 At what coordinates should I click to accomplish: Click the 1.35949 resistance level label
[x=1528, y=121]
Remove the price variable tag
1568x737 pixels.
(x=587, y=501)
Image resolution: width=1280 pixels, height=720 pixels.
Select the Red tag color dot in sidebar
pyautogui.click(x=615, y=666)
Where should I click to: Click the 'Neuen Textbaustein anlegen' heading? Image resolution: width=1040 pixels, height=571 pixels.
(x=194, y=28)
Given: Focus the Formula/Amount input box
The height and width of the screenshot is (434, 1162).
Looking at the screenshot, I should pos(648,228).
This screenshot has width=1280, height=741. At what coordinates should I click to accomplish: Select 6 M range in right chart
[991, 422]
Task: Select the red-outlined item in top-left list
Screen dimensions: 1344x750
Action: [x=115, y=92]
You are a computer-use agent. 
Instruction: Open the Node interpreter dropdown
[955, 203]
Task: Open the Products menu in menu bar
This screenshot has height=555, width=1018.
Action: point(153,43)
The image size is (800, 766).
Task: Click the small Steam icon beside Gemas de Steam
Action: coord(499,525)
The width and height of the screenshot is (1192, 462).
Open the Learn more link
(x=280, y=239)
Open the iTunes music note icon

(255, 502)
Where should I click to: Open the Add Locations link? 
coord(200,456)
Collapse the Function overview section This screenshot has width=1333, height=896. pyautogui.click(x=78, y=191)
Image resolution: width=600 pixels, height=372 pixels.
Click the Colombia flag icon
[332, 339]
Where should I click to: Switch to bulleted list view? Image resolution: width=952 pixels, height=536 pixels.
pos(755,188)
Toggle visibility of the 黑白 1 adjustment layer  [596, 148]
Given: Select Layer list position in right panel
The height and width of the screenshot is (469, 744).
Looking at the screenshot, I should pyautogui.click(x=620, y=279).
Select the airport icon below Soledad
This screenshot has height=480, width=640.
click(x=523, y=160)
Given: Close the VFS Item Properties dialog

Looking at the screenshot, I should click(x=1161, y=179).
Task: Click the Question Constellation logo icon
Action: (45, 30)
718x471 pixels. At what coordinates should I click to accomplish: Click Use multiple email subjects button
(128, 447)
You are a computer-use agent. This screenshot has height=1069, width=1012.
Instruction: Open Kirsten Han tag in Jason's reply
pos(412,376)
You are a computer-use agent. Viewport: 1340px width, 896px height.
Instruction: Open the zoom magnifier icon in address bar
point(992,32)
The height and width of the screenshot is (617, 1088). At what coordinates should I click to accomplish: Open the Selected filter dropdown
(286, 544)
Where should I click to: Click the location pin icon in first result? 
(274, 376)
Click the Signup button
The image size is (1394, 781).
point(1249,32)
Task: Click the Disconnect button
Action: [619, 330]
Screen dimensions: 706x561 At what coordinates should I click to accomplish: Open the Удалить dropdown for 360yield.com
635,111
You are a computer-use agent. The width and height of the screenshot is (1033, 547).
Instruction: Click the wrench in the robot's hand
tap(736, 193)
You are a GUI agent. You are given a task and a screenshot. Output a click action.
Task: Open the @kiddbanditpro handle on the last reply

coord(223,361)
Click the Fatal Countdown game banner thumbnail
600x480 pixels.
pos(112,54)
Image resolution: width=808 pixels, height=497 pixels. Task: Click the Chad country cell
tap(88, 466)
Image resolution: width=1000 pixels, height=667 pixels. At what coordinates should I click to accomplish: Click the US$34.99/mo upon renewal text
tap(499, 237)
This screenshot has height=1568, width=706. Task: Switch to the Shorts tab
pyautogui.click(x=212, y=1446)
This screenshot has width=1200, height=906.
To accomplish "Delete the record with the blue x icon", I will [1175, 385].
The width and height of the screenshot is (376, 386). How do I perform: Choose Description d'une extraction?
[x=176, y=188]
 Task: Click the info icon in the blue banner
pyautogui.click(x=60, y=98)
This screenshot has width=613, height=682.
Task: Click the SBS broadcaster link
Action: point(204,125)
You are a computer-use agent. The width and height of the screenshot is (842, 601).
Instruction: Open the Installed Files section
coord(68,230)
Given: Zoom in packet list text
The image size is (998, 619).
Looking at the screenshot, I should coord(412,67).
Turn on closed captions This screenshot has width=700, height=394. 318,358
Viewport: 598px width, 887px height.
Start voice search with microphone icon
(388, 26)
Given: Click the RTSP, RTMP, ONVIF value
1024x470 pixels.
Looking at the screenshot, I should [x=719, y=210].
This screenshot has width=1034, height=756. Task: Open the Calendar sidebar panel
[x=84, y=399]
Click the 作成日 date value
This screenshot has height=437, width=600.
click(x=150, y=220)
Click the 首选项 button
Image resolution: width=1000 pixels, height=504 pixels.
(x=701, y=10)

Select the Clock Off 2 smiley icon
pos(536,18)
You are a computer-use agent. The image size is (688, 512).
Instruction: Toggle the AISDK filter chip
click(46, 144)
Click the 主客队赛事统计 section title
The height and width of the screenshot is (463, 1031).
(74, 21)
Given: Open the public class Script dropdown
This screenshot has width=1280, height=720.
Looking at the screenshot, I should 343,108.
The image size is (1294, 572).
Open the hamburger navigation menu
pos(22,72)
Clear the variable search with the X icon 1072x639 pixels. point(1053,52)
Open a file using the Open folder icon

* **What to work on**: Could you retype the entire listing exactly?

* **Written response**:
 At what coordinates should I click to accomplish: Click the 1.35949 resistance level label
[x=1528, y=121]
Remove the price variable tag
1568x737 pixels.
(x=587, y=501)
Image resolution: width=1280 pixels, height=720 pixels.
Select the Red tag color dot in sidebar
pyautogui.click(x=615, y=666)
Where should I click to: Click the 'Neuen Textbaustein anlegen' heading? Image resolution: width=1040 pixels, height=571 pixels.
(x=194, y=28)
Given: Focus the Formula/Amount input box
The height and width of the screenshot is (434, 1162).
Looking at the screenshot, I should pos(648,228).
This screenshot has width=1280, height=741. At what coordinates should I click to accomplish: Select 6 M range in right chart
[991, 422]
Task: Select the red-outlined item in top-left list
Screen dimensions: 1344x750
Action: [x=115, y=92]
You are a computer-use agent. 
Instruction: Open the Node interpreter dropdown
[955, 203]
Task: Open the Products menu in menu bar
This screenshot has height=555, width=1018.
Action: point(153,43)
The image size is (800, 766).
Task: Click the small Steam icon beside Gemas de Steam
Action: coord(499,525)
The width and height of the screenshot is (1192, 462).
Open the Learn more link
(x=280, y=239)
Open the iTunes music note icon

(255, 502)
Where should I click to: Open the Add Locations link? 
coord(200,456)
Collapse the Function overview section This screenshot has width=1333, height=896. pyautogui.click(x=78, y=191)
Image resolution: width=600 pixels, height=372 pixels.
Click the Colombia flag icon
[332, 339]
Where should I click to: Switch to bulleted list view? Image resolution: width=952 pixels, height=536 pixels.
pos(755,188)
Toggle visibility of the 黑白 1 adjustment layer  [596, 148]
Given: Select Layer list position in right panel
The height and width of the screenshot is (469, 744).
Looking at the screenshot, I should pyautogui.click(x=620, y=279).
Select the airport icon below Soledad
This screenshot has height=480, width=640.
click(x=523, y=160)
Given: Close the VFS Item Properties dialog

Looking at the screenshot, I should click(x=1161, y=179).
Task: Click the Question Constellation logo icon
Action: (45, 30)
718x471 pixels. At what coordinates should I click to accomplish: Click Use multiple email subjects button
(128, 447)
You are a computer-use agent. This screenshot has height=1069, width=1012.
Instruction: Open Kirsten Han tag in Jason's reply
pos(412,376)
You are a computer-use agent. Viewport: 1340px width, 896px height.
Instruction: Open the zoom magnifier icon in address bar
point(992,32)
The height and width of the screenshot is (617, 1088). At what coordinates should I click to accomplish: Open the Selected filter dropdown
(286, 544)
Where should I click to: Click the location pin icon in first result? 
(274, 376)
Click the Signup button
The image size is (1394, 781).
point(1249,32)
Task: Click the Disconnect button
Action: [619, 330]
Screen dimensions: 706x561 At what coordinates should I click to accomplish: Open the Удалить dropdown for 360yield.com
635,111
You are a computer-use agent. The width and height of the screenshot is (1033, 547).
Instruction: Click the wrench in the robot's hand
tap(736, 193)
You are a GUI agent. You are given a task and a screenshot. Output a click action.
Task: Open the @kiddbanditpro handle on the last reply

coord(223,361)
Click the Fatal Countdown game banner thumbnail
600x480 pixels.
pos(112,54)
Image resolution: width=808 pixels, height=497 pixels. Task: Click the Chad country cell
tap(88, 466)
Image resolution: width=1000 pixels, height=667 pixels. At what coordinates should I click to accomplish: Click the US$34.99/mo upon renewal text
tap(499, 237)
This screenshot has height=1568, width=706. Task: Switch to the Shorts tab
pyautogui.click(x=212, y=1446)
This screenshot has width=1200, height=906.
To accomplish "Delete the record with the blue x icon", I will [1175, 385].
The width and height of the screenshot is (376, 386). How do I perform: Choose Description d'une extraction?
[x=176, y=188]
 Task: Click the info icon in the blue banner
pyautogui.click(x=60, y=98)
This screenshot has width=613, height=682.
Task: Click the SBS broadcaster link
Action: point(204,125)
You are a computer-use agent. The width and height of the screenshot is (842, 601).
Instruction: Open the Installed Files section
coord(68,230)
Given: Zoom in packet list text
The image size is (998, 619).
Looking at the screenshot, I should coord(412,67).
Turn on closed captions This screenshot has width=700, height=394. 318,358
Viewport: 598px width, 887px height.
Start voice search with microphone icon
(388, 26)
Given: Click the RTSP, RTMP, ONVIF value
1024x470 pixels.
Looking at the screenshot, I should [x=719, y=210].
This screenshot has width=1034, height=756. Task: Open the Calendar sidebar panel
[x=84, y=399]
Click the 作成日 date value
This screenshot has height=437, width=600.
click(x=150, y=220)
Click the 首选项 button
Image resolution: width=1000 pixels, height=504 pixels.
(x=701, y=10)

Select the Clock Off 2 smiley icon
pos(536,18)
You are a computer-use agent. The image size is (688, 512).
Instruction: Toggle the AISDK filter chip
click(46, 144)
Click the 主客队赛事统计 section title
The height and width of the screenshot is (463, 1031).
(74, 21)
Given: Open the public class Script dropdown
This screenshot has width=1280, height=720.
Looking at the screenshot, I should 343,108.
The image size is (1294, 572).
Open the hamburger navigation menu
pos(22,72)
Clear the variable search with the X icon 1072x639 pixels. point(1053,52)
Open a file using the Open folder icon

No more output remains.